TASK OBJECTIVE | According to the passage on Western Canada's oil and gas sector, how long did the sector's downturn last?

EXTRACT |
··········
Western Canada’s oil and gas producing sector continues to
struggle to achieve a solid recovery from its extremely difficult,
three-and-a-half-year-long downturn. The industry has not benefited
from the virtually across-the board strengths driving U.S. industry
activity. Pulse anticipates the Canadian sector’s slower recovery
will continue.
Further barriers to accelerated field activity are ongoing
takeaway pipeline constraints, weak intra-Alberta gas demand,
strong productivity from newly drilled wells in the Montney,
Duvernay, Deep Basin and other unconventional plays, fluctuating
gas exports to the U.S., and Canada’s failure to move forward with
large LNG export projects. These are significant handicaps for a
gas-focused supply basin.
Government policies at all levels in Canada remain, on balance,
less supportive of oil and gas industry capital investment than in
the past (or in the U.S. at present). The ongoing nationwide
controversy over the politically-driven holdup of the National
Energy Board-approved expansion of the Trans-Mountain Pipeline from
Alberta to tidewater in Burnaby, B.C., is an example.
··········
Rows excerpted from a collection:
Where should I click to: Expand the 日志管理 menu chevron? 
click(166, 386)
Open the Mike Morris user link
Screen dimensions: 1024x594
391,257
··········
REPLY | Three and a half years.